TASK STATEMENT =>
Copy out word for word everything from the start of the records down through the line containing "The height and width of the screenshot is (896, 2576).".

EXTRACTED MATERIAL =>
========================================

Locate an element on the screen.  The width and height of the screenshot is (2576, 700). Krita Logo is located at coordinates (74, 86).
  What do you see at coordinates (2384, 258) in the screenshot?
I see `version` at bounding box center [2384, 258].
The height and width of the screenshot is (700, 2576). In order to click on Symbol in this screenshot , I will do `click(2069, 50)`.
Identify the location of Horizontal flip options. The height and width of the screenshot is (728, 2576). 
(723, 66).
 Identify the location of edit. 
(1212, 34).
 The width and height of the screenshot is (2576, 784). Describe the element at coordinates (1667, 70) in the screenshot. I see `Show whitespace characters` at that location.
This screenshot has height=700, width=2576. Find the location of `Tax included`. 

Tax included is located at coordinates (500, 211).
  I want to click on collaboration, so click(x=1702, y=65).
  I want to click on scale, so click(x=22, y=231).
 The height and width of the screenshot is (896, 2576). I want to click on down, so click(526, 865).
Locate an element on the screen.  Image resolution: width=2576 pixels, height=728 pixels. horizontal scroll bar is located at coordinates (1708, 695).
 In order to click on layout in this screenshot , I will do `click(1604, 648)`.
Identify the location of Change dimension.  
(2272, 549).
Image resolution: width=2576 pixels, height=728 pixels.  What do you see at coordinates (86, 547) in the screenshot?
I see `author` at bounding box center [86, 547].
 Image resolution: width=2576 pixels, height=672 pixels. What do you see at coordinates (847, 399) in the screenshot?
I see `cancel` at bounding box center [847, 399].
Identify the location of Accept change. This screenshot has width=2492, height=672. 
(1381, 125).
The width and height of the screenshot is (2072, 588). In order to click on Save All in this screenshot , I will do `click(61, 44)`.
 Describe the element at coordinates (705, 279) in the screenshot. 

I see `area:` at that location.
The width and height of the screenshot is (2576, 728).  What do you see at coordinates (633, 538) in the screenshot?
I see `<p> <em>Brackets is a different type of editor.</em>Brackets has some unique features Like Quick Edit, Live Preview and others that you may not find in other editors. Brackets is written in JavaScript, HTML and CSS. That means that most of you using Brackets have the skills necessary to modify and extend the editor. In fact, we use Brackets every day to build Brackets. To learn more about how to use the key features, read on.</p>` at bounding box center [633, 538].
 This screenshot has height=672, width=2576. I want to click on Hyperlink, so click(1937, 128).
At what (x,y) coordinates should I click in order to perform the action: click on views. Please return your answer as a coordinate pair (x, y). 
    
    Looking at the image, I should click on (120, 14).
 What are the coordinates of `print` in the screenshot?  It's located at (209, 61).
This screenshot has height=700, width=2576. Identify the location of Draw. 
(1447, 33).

========================================

THE OUTPUT =>
Locate an element on the screen.  The width and height of the screenshot is (2576, 700). Krita Logo is located at coordinates (74, 86).
  What do you see at coordinates (2384, 258) in the screenshot?
I see `version` at bounding box center [2384, 258].
The height and width of the screenshot is (700, 2576). In order to click on Symbol in this screenshot , I will do `click(2069, 50)`.
Identify the location of Horizontal flip options. The height and width of the screenshot is (728, 2576). 
(723, 66).
 Identify the location of edit. 
(1212, 34).
 The width and height of the screenshot is (2576, 784). Describe the element at coordinates (1667, 70) in the screenshot. I see `Show whitespace characters` at that location.
This screenshot has height=700, width=2576. Find the location of `Tax included`. 

Tax included is located at coordinates (500, 211).
  I want to click on collaboration, so click(x=1702, y=65).
  I want to click on scale, so click(x=22, y=231).
 The height and width of the screenshot is (896, 2576). I want to click on down, so click(526, 865).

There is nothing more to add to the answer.